**AIM OF THE TASK**: Copy out exactly the lines from the one containing "The width and" to the last line of the records below, both included, and leave out any pictures.

**DATA FOR THE TASK**:

+===+

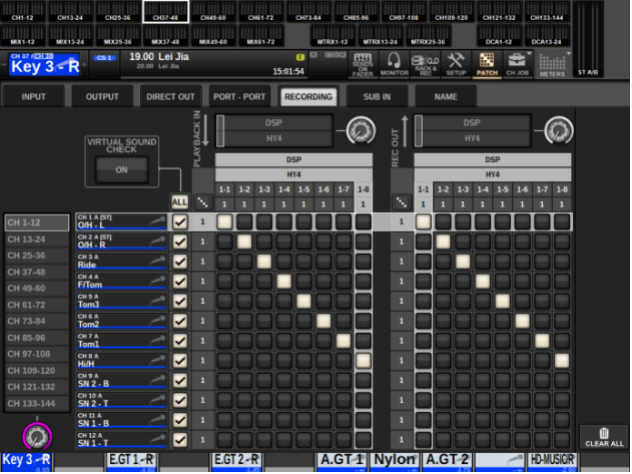Switch to the PORT - PORT tab

238,97
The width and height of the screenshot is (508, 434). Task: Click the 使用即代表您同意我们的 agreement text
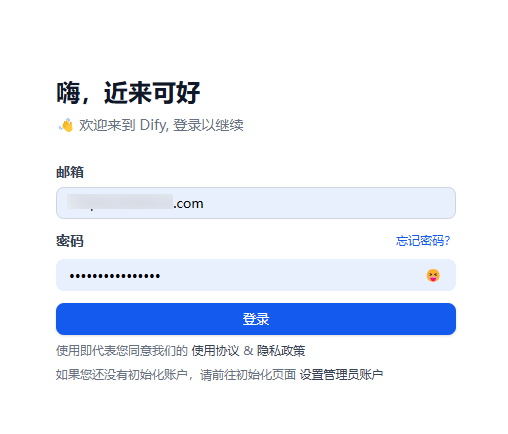coord(122,351)
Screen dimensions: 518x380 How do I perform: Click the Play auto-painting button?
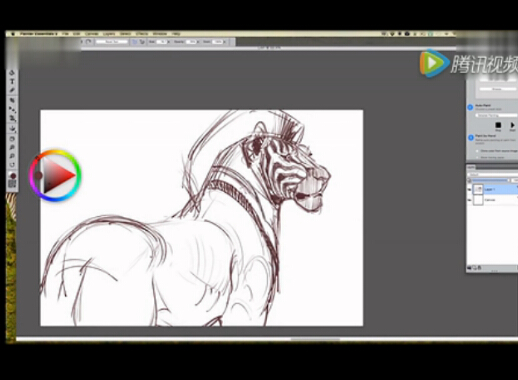[512, 125]
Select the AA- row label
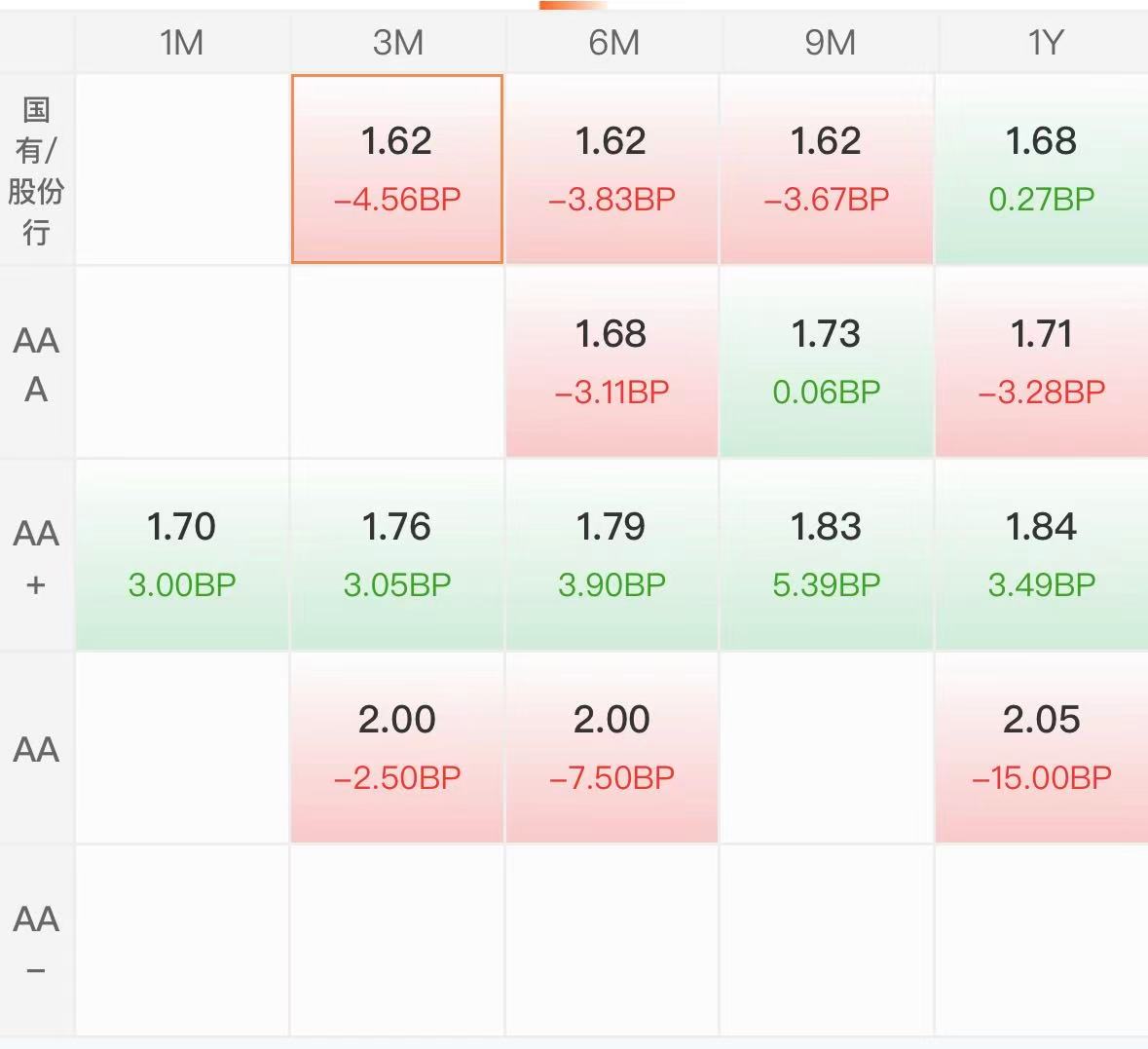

+===+

**COMPLETED EXERCISE**:
The width and height of the screenshot is (508, 434). Task: Click the 使用即代表您同意我们的 agreement text
coord(122,351)
Screen dimensions: 518x380 How do I perform: Click the Play auto-painting button?
[512, 125]
Select the AA- row label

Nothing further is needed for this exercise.